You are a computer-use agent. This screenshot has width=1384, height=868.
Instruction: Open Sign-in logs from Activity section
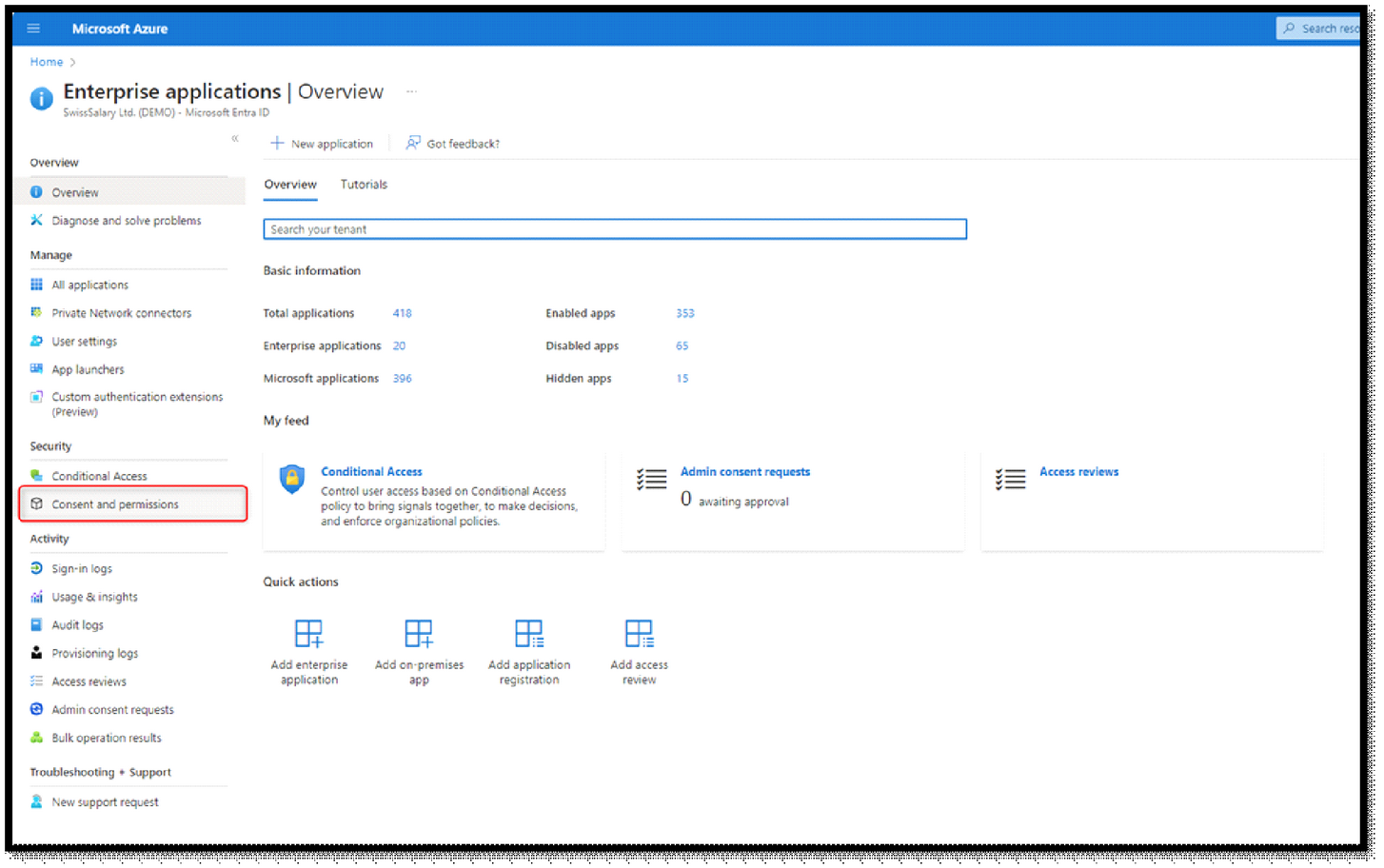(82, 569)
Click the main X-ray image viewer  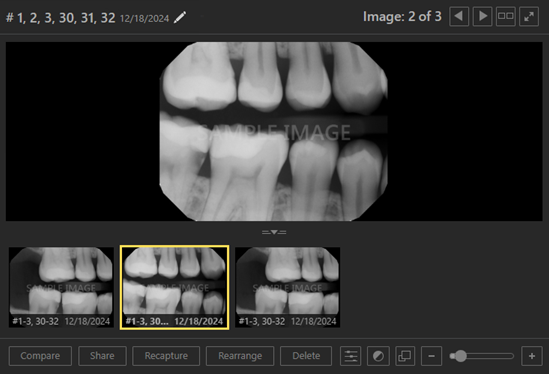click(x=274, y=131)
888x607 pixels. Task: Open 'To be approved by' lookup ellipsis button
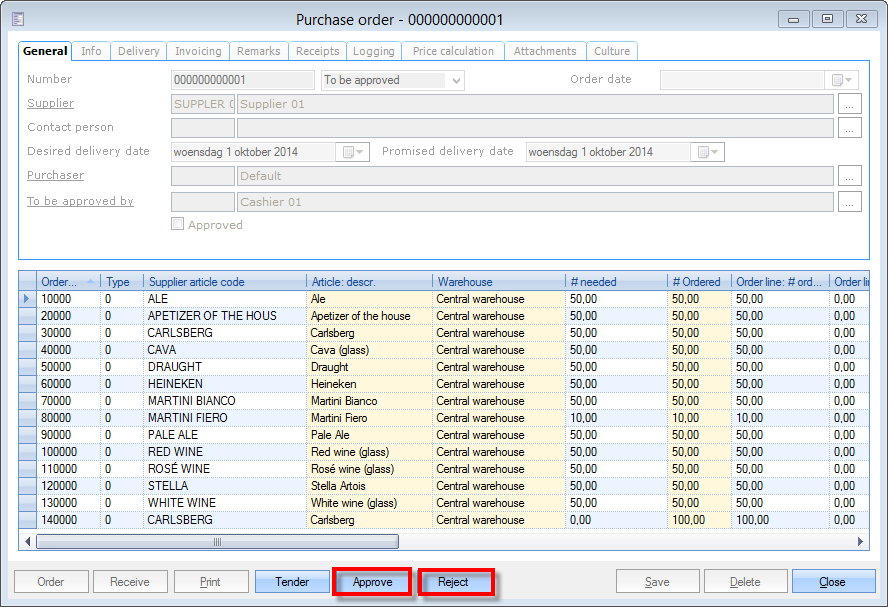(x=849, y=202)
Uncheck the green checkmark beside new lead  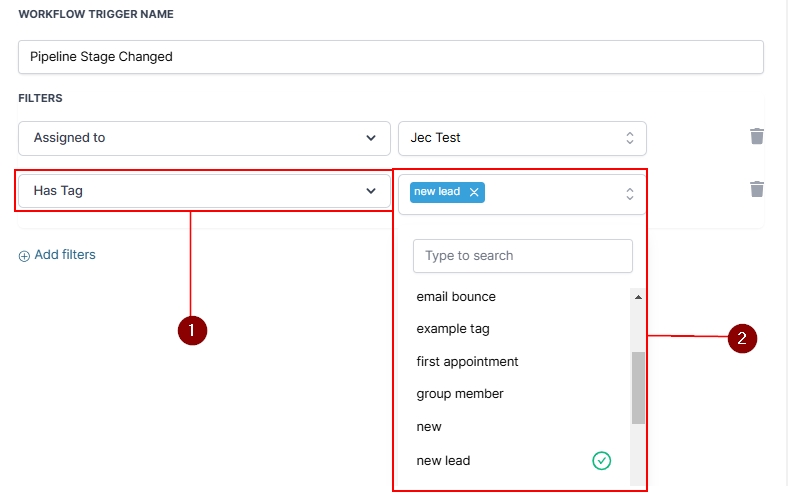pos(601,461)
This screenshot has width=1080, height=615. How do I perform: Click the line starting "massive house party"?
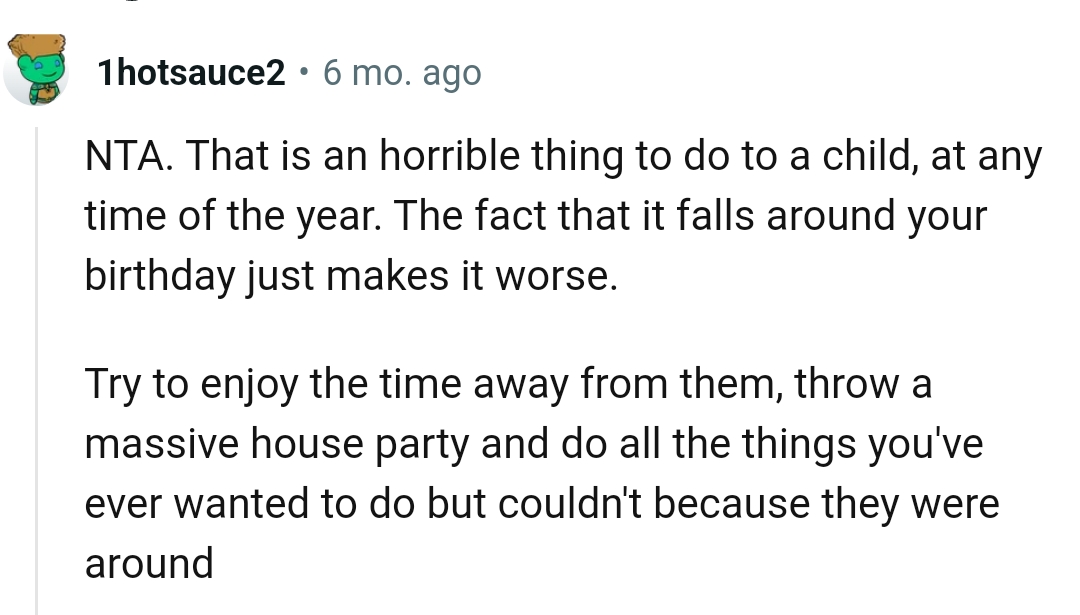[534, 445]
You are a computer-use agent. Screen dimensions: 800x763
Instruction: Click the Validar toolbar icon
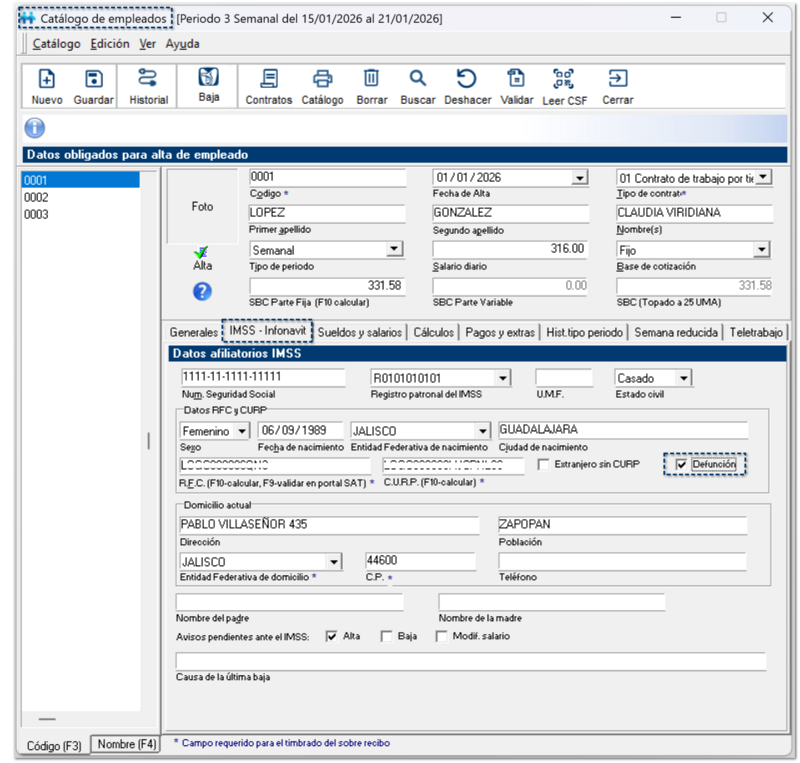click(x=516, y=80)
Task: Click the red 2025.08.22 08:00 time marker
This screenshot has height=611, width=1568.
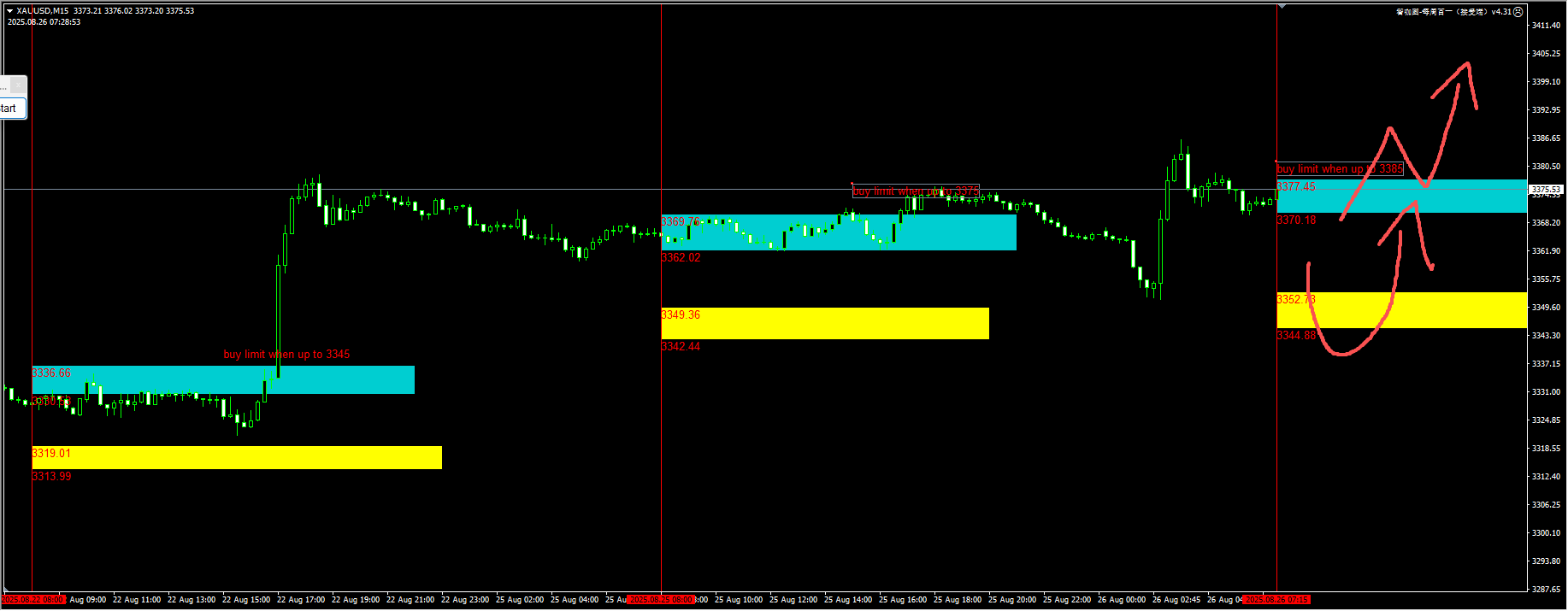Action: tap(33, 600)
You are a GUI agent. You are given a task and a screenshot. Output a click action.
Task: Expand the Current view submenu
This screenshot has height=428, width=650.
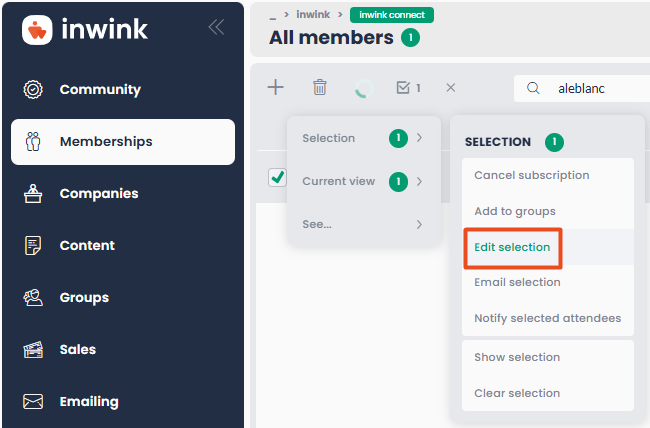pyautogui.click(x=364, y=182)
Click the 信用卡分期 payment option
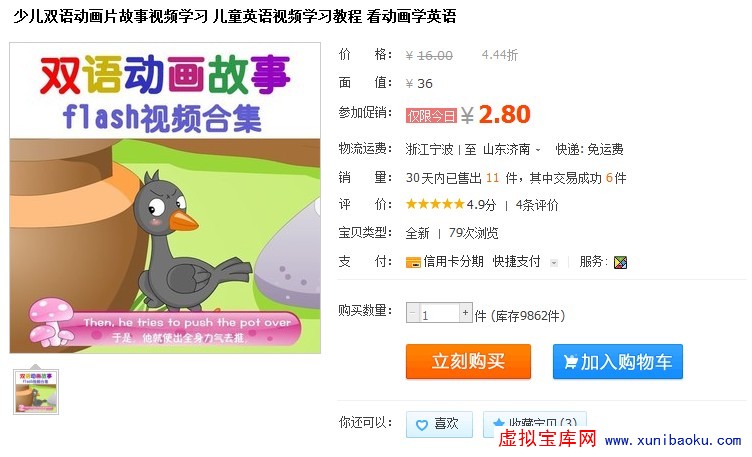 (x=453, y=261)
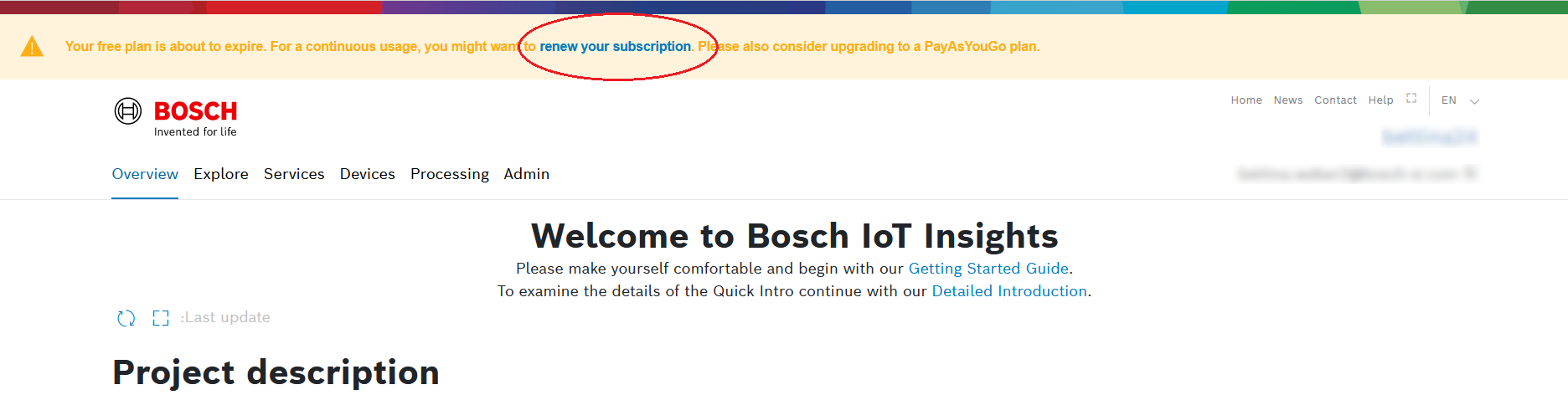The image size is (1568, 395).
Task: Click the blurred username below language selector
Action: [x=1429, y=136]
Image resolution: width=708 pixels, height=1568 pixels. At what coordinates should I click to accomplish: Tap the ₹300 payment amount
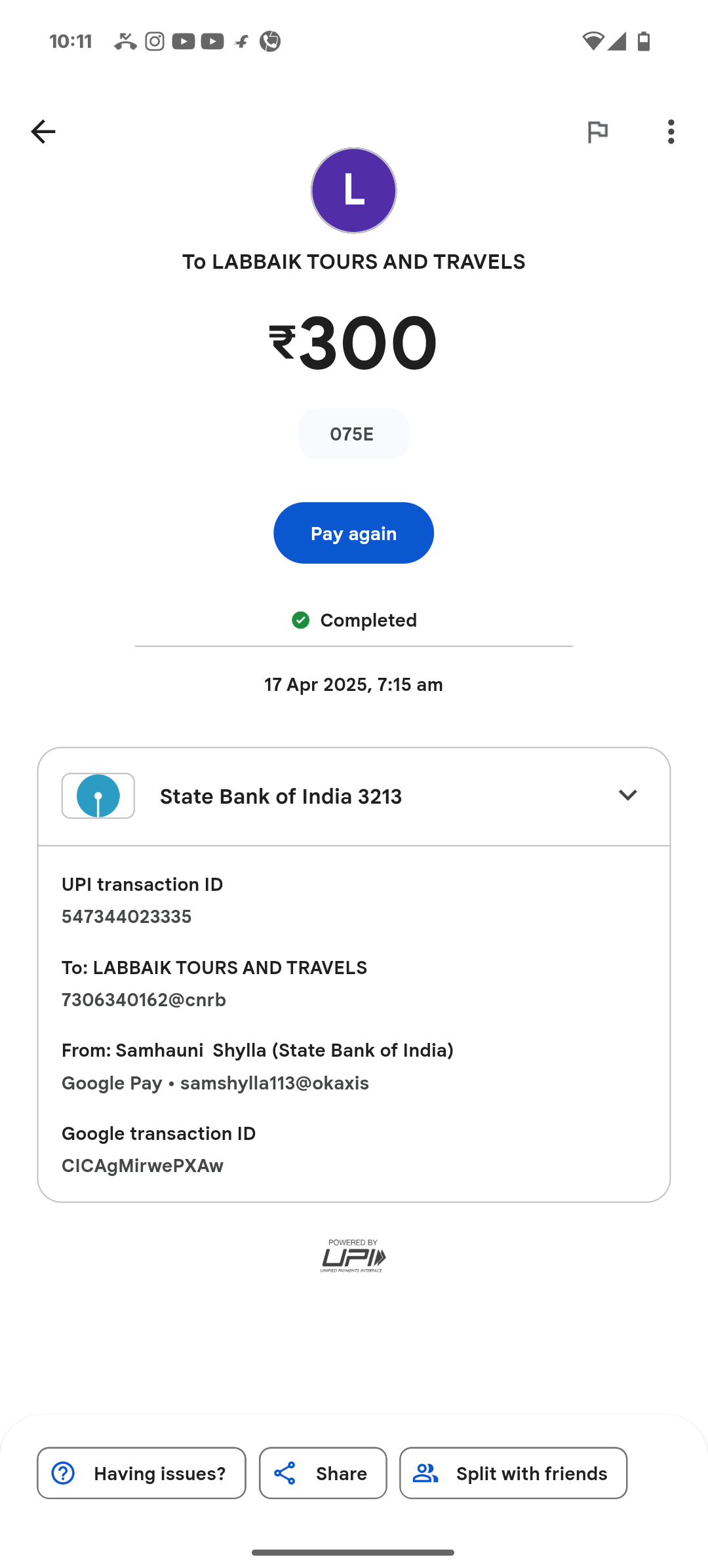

⁂

- Requirement -
Find and copy each line of the data where "computer" is present.

- Exercise response -
You are a computer-use agent. This screenshot has width=1384, height=868.
You are a computer-use agent. Screen dimensions: 800x763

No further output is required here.